◆ **Objective**
In the Winters Buildings listing below, quote word for word the passage that begins at "Description" and ends after "a slate roof.".

Winters Buildings is a Grade II listed building in the Manchester local planning authority area, England. First listed on 6 June 1994. Commercial building. 2 related planning applications.

Winters Buildings

WRENN ID
gaunt-sill-moss
Grade
II
Local Planning Authority
Manchester
Country
England
Date first listed
6 June 1994
Type
Commercial building
Source
Historic England listing

Also on this page: sale history · related consents · flood risk · radon risk · detailed attributes ↓

Description

Winters Buildings is a Grade II listed structure located on St Ann Street in Manchester. Built in 1901 by J.W. Beaumont, it originally housed a grocer's shop, café, and offices, and now serves as shops and offices. The building is likely iron-framed and features grey granite cladding at the ground floor, with red brick and buff terracotta above, topped by a slate roof.

The building has a rectangular plan on a corner site, characterized by a chamfered corner. It showcases an eclectic architectural style that incorporates Elizabethan elements and some Art Nouveau decoration. The structure rises four storeys with attics and consists of four bays plus the corner. Notable features include chamfered pilasters, octagonal corner turrets, a frieze above the ground floor, a band of moulded terracotta panels over the first floor, a plain brick band over the second floor, a dentilled cornice, a brick parapet, and gabled dormers in the attic.

◆ **Stored data**
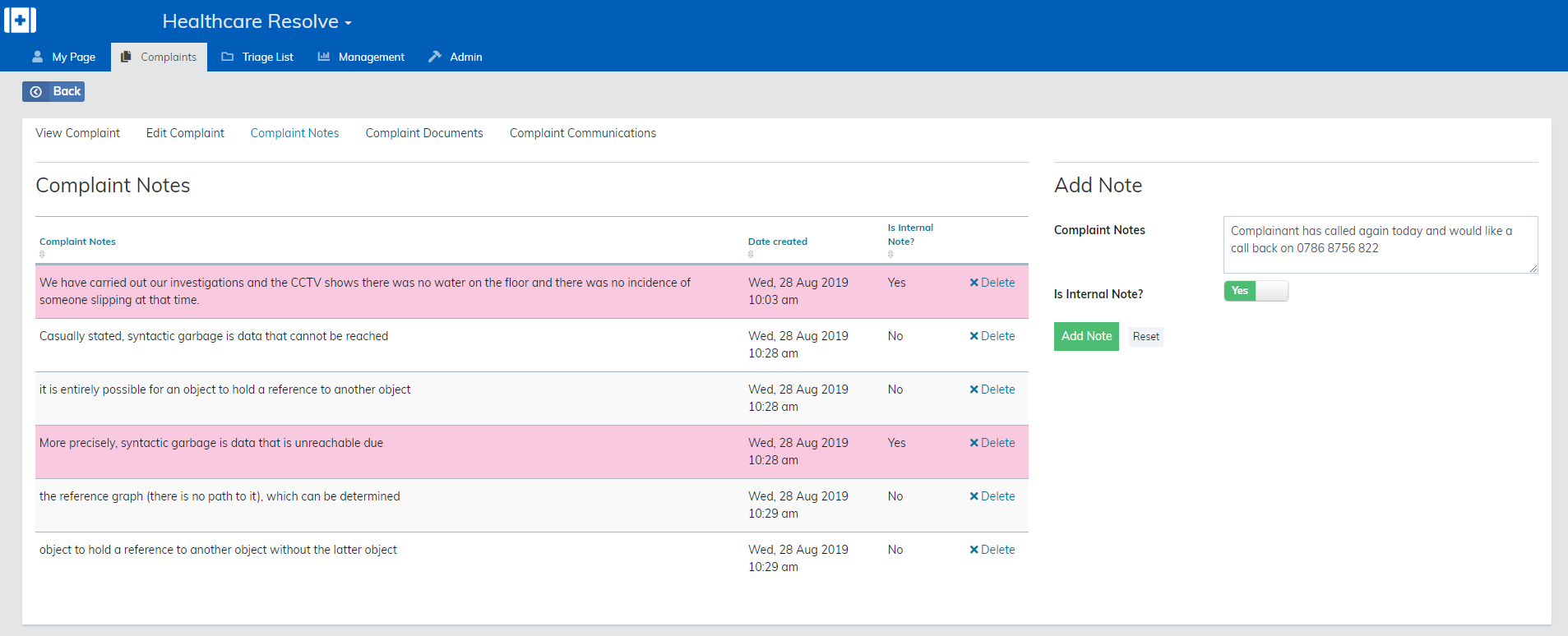Click in the Complaint Notes text area
Image resolution: width=1568 pixels, height=636 pixels.
(x=1379, y=245)
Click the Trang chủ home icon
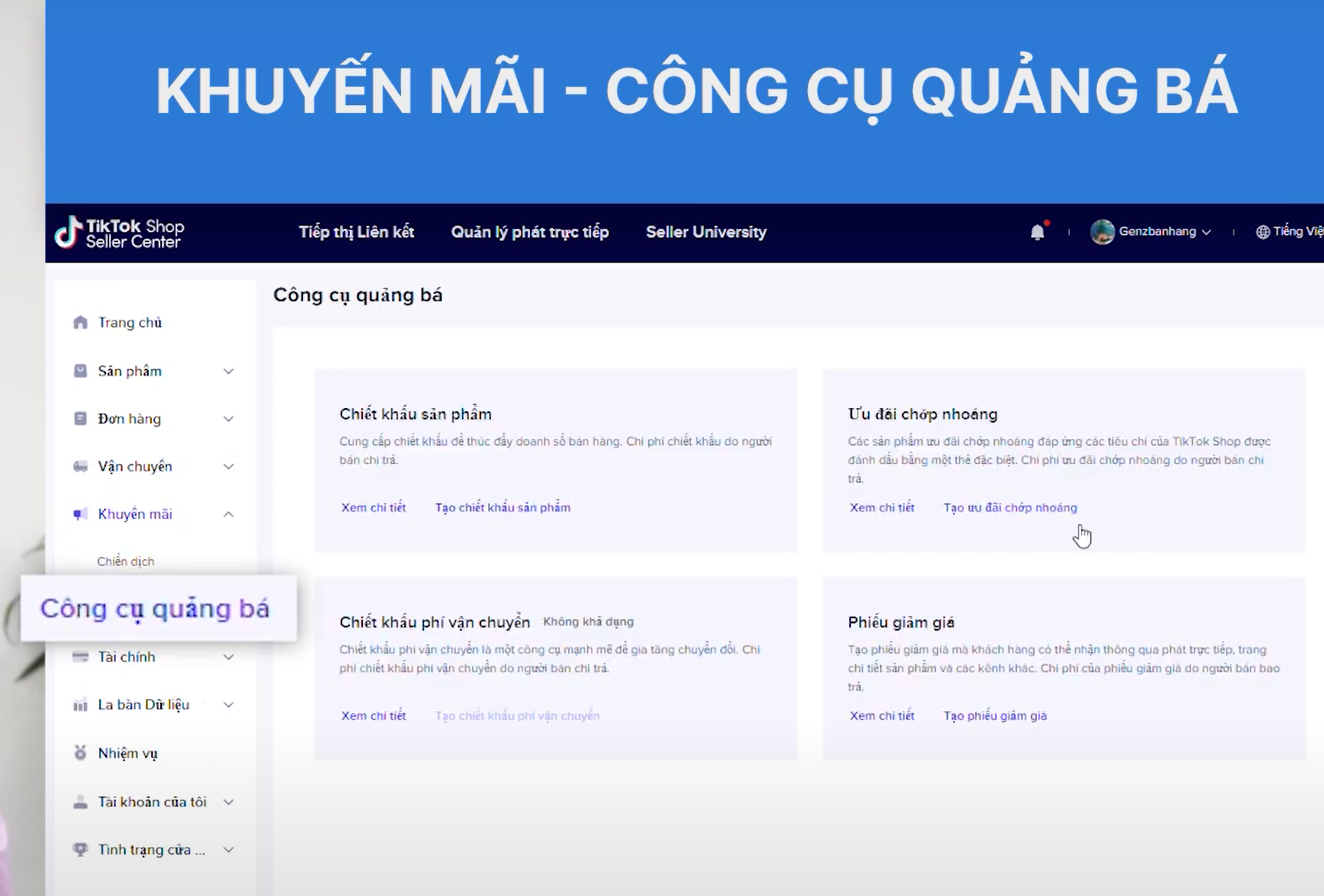The image size is (1324, 896). point(81,322)
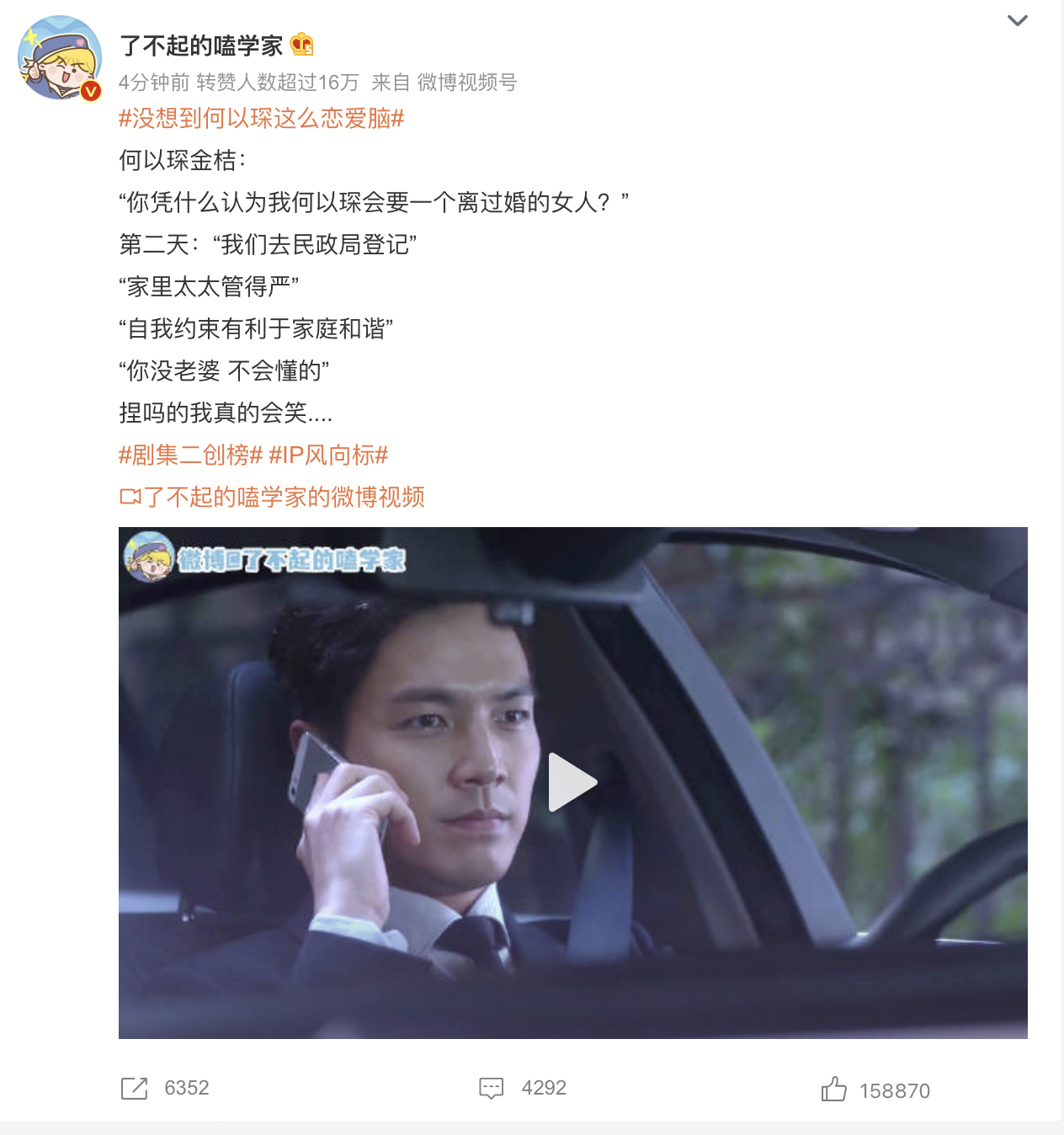Click the like count 158870

pyautogui.click(x=895, y=1091)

◆ **Complete output**
Description

Winters Buildings is a Grade II listed structure located on St Ann Street in Manchester. Built in 1901 by J.W. Beaumont, it originally housed a grocer's shop, café, and offices, and now serves as shops and offices. The building is likely iron-framed and features grey granite cladding at the ground floor, with red brick and buff terracotta above, topped by a slate roof.